▶ [INPUT ROWS]:
==========

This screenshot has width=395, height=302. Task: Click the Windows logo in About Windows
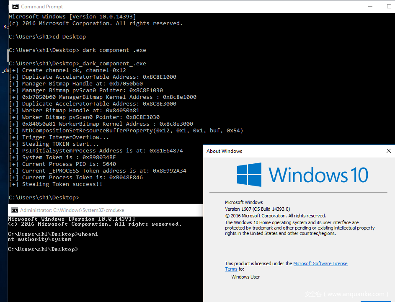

==========

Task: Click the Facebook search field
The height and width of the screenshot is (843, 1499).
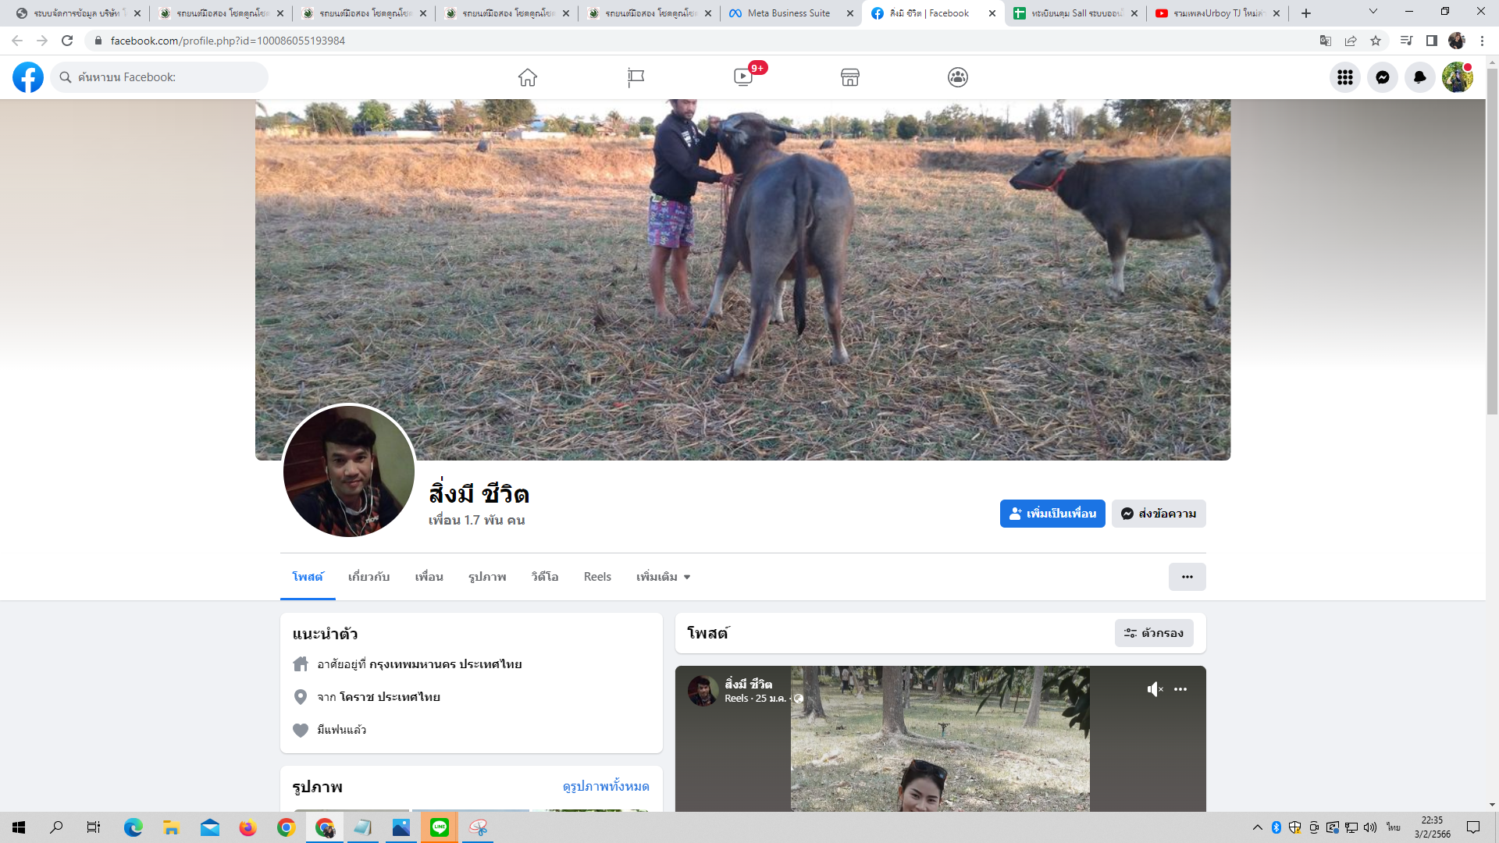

==========

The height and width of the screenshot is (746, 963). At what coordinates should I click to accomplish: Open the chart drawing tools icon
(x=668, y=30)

==========

▶ [GIVEN REQUEST]:
Copy out the entries starting at the line that contains "Task: Click the Facebook search field" and ending with the line that contains "The height and width of the screenshot is (843, 1499).", including both of those lines.

▶ [OUTPUT BELOW]:
Task: Click the Facebook search field
The height and width of the screenshot is (843, 1499).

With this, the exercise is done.